The voltage you are quoting is probably "Open Circuit Voltage". And Constant Current welding machines go to much OCV's than this - I know that many give you a good tingly buzz and OCV's around 90V are reported for some welding machines.
The "arc running" voltage is lower. Here are some of my own actual readings, working with a friend who is a welding technician / instructor at a technical college:
"All 2.5mm diameter:
+-------------------------------------------------------+ |7018 |Bohler EV50 |22V |72A| |---------+---------------------------------+-------+---| |6013 "R" |straight rutile |25V |62A| |---------+---------------------------------+-------+---| |6013 "RC"|Zodian Universal rutile-cellulose|21V |76A| |---------+---------------------------------+-------+---| |6010 |Foxcel |30V |62A| |---------+---------------------------------+-------+---| |6010 |Foxcel - wet |28V |64A| |---------+---------------------------------+-------+---| |6011 |Arcos Nu5 |20V-25V|62A| |---------+---------------------------------+-------+---| |6011 |Arcos Nu5 - wet |30V-35V|63A| +-------------------------------------------------------+
Welding machine was Murex Transtig AC/DC 250HF on polarity DCEP set to 20% on the 20A-320A range."

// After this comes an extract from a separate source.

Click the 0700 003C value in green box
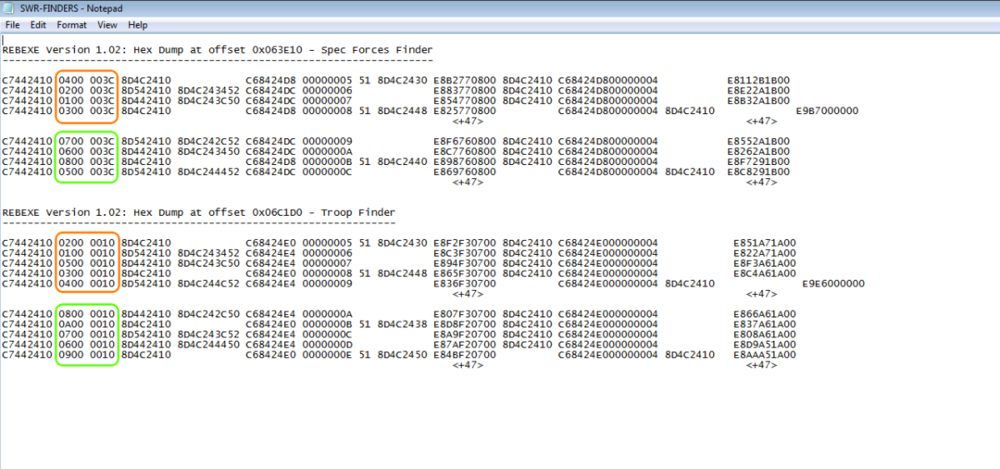Viewport: 1000px width, 469px height. [x=87, y=141]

Say 22V for non-cellulosic rod
(15A x 110V)/22V = 15 x 110/22 = 15 x 5 = 75A
That 75A can only be the welding current if the welding machine is 100% efficient - which cannot be the case.
Now this is the stuff you will know, Iggy...
Reputedly, copper-and-iron tranformer weldign machines are about 50% effient - which squares with how often you blow the fuse when welding away with a buzz-box. (that's because 50Hz to 60Hz would need an infeasibly massive transformer to be efficient(?))
A inverter "silicon" welding machine is reckoned to be over 90% efficient - which squares with the fact that here in the UK you can lay down loads of heat in your welds without blowing the fuse ever. (and this is because "chopped" at around 20000Hz even a tiny transformer is very effcient for weldign currents)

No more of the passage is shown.